Texto citado:
::::::

Essa é uma pergunta que eu já me faço há anos, e acho que muitas pessoas se perguntam por isso também. Eu acho que esse incômodo pode ser explicado pelo fato de que essas feministas autodenominadas “radicais” articularem tudo o que elas entendem como feminismo (e portanto, o que elas veem como sendo o cerne da luta de vida delas) a movimentos anti-trans/transfóbicos. Quer dizer, elas acham mesmo que a luta delas, tudo o que elas mais valorizam, é contra o movimento trans, e o movimento trans seria absolutamente antagônico aos ideais delas, não havendo espaço algum para conciliação, pontos em comum, política de alianças. Parte significativa da militância delas (e elas entendem a militância delas não apenas como feminismo, mas o que seria o “verdadeiro” feminismo) é lutar contra os direitos da população trans. Por isso incomoda tanto falar sobre um feminismo trans inclusivo, ou transfeminismo, porque é justamente a antítese de tudo o que elas lutam contra. Enquanto elas lutam para tentar provar que os direitos das mulheres trans e travestis constituem um perigo para mulheres cis, transfeministas defendem justamente uma articulação entre esses movimentos e questionar os estigmas e mitos transfóbicos/cisnormativos. Eu diria que essa dinâmica está no cerne desse “incômodo”.

2. Talvez a maior contradição do feminismo antitrans seja ter o discurso super alinhado com o dos bolsonaristas e da extrema-direita, setores fundamentalmente machistas e misóginos, e isso acontece em todo o mundo (Ocidente). O que torna essa aliança possível? Há relação com o pânico moral?

::::::

Dados coletados:
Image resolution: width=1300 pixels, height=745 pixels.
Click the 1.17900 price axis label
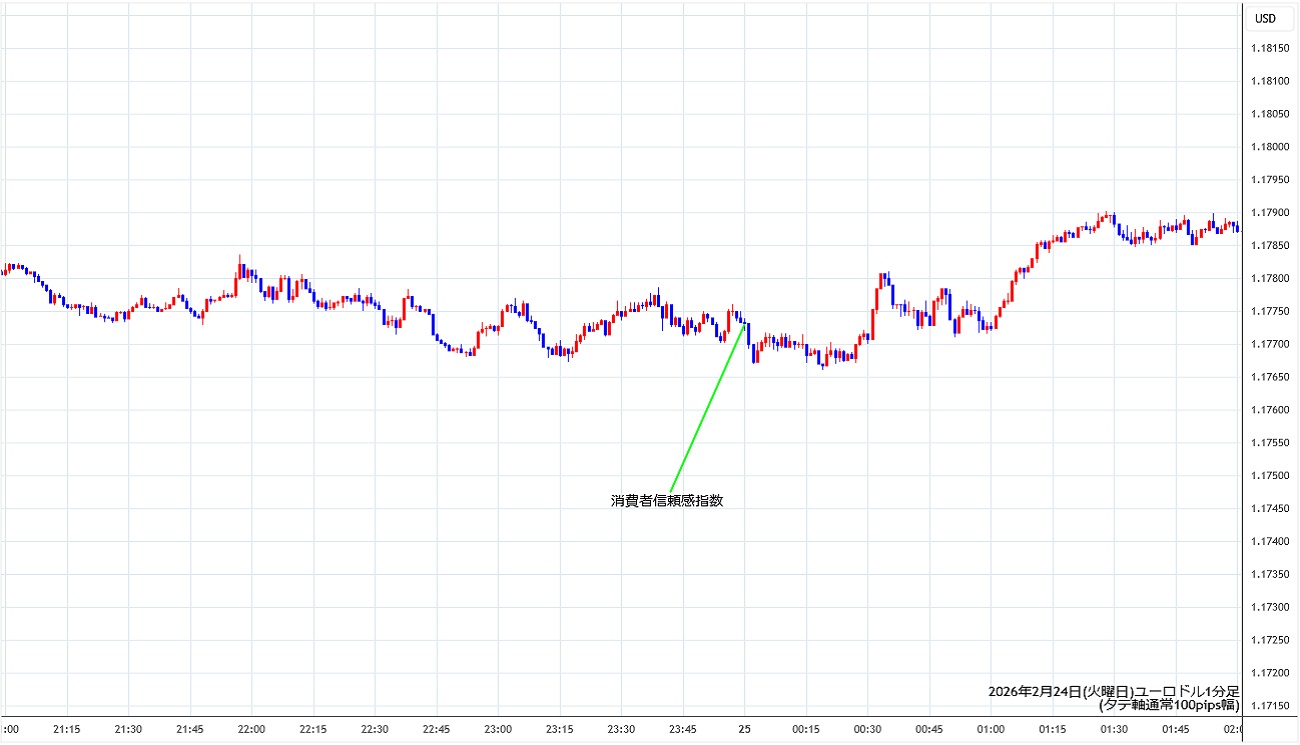tap(1269, 213)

::::::

Tarefas:
**1)** Modifique o trecho do texto sobre feminismo antitrans que vai de "2. Talvez a" até "o pânico moral?", substituindo "contradição" por "incoerência".
**2)** Dê prosseguimento ao texto sobre feminismo antitrans a partir do ponto em que ele termina.
O material é independente do texto sobre feminismo antitrans.

Resultados:
**1)**
2. Talvez a maior incoerência do feminismo antitrans seja ter o discurso super alinhado com o dos bolsonaristas e da extrema-direita, setores fundamentalmente machistas e misóginos, e isso acontece em todo o mundo (Ocidente). O que torna essa aliança possível? Há relação com o pânico moral?

**2)**
Eu concordo que seja uma contradição. Eu vejo bastante artigos em língua inglesa que já investigaram essa aliança entre terfs e conservadores. Não acho que seja difícil de entender porque isso acontece porque, a despeito das diferenças entre terfs e conservadores, eles têm de fato um ponto em comum, que é lutar contra o movimento de direitos da população trans. Então, na medida em que os direitos trans estão sendo colocados como alvo preferencial de pânicos morais (é algo que gera engajamento político nesse sentido, gera visualização em rede social, mobiliza atores até então meio adormecidos), é só questão de tempo para essa articulação acontecer de forma até espontânea. Mas eu acho que existem limites nessa aliança. Eu diria a respeito do aborto e da sexualidade. Feministas tradicionalmente lutam por direitos reprodutivos, o que inclui direito ao aborto descriminalizado, legalizado e seguro. Eu não saberia dizer o real engajamento de terfs nessa questão, mas eu acredito que seja um ponto sensível. E sobre sexualidade, eu vejo ainda um ponto de desencontro até mais grave, pois conservadores não lutam a favor de gays, lésbicas e bissexuais, enquanto muitas terfs entendem que parte integrante de toda a sua militância é voltada aos direitos das lésbicas, até mais do que a questão do aborto. Para muitas terfs, a identidade lésbica é idealizada, é uma identidade que precisa ser defendida inclusive contra a “ameaça trans” (quando elas dizem, por exemplo, que a “transexualidade é a nova cura gay juvenil”), o que vai contra movimentos conservadores tradicionais que são, via de regra, heteronormativos.

3. Assim como os ultraconservadores, as TERF saem logo em defesa da infância e da juventude, querendo impedir os procedimentos de transição de gênero para crianças e adolescentes. Aceitar que crianças cresçam e sejam socializadas em categorias de gênero distintas do sexo de nascimento faria com que todo o argumento transexcludente — de que as relações/hierarquias de poder se baseiam no sexo, não no gênero — caísse por terra em algumas gerações. Você acha que elas elaboram esse pensamento?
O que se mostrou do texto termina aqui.